Packaging manufacturer Coveris has agreed to divest its Americas packaging business to Transcontinental (TC Transcontinental) in a deal worth $1.320bn.
Coveris Americas, which is a subsidiary of Sun Capital Partners portfolio firm Coveris, is engaged in manufacturing of several flexible plastic and paper products, including rollstock, bags and pouches, coextruded films, shrink films, coated substrates and labels.
It has 21 production facilities, as of 31 December 2017. It employs over 3,100 people.
Coveris CEO Jakob Mosser said: “This sale will enable us to focus on our operations in Europe, where we are one of the largest players in the flexibles and rigid packaging market.
“This supports our recent strategic focus on delivering high performance and sustainable packaging solutions for our customers in the food, pet food, medical and pharmaceutical markets.”
TC Transcontinental expects the acquisition to significantly diversify its business into flexible packaging.
Additionally, the acquisition is expected to expand TC Transcontinental's product offering greater film manufacturing capabilities.
Coveris, however, will retain its operations including Rigid, EMEA, and UK Food & Consumer businesses.
Upon completion of the deal, Coveris will have manufacturing facilities in 14 countries, 44 strategically located facilities and over 8,000 employees.
Transcontinental board chairman Isabelle Marcoux said: "Today's announcement marks a turning point in TC Transcontinental's 42-year history.

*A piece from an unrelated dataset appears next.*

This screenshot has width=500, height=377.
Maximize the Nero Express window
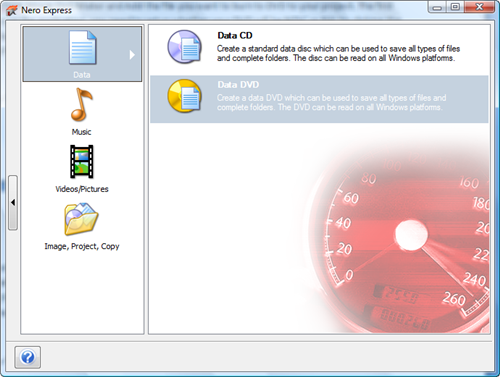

This transaction crystallizes our strategic shift toward flexible packaging and solidifies our commitment to profitable growth.”
Coveris plans to use the proceeds of sale to repay certain of its existing indebtedness.
TC Transcontinental president and CEO François Olivier said: "The acquisition of Coveris Americas adds significant depth and scale to our existing platform, with flexible packaging operations now expected to be our largest division in terms of TC Transcontinental's pro forma revenues based on its fiscal year 2017.
“This transaction complements and bolsters our existing product offering in several flexible packaging end markets including dairy, pet food and consumer products.
“Additionally, it allows us to enter new and attractive flexible packaging end markets such as agriculture, beverage and protein.”
Planned to be completed in mid 2018, the transaction is subject to customary closing conditions, including regulatory approvals.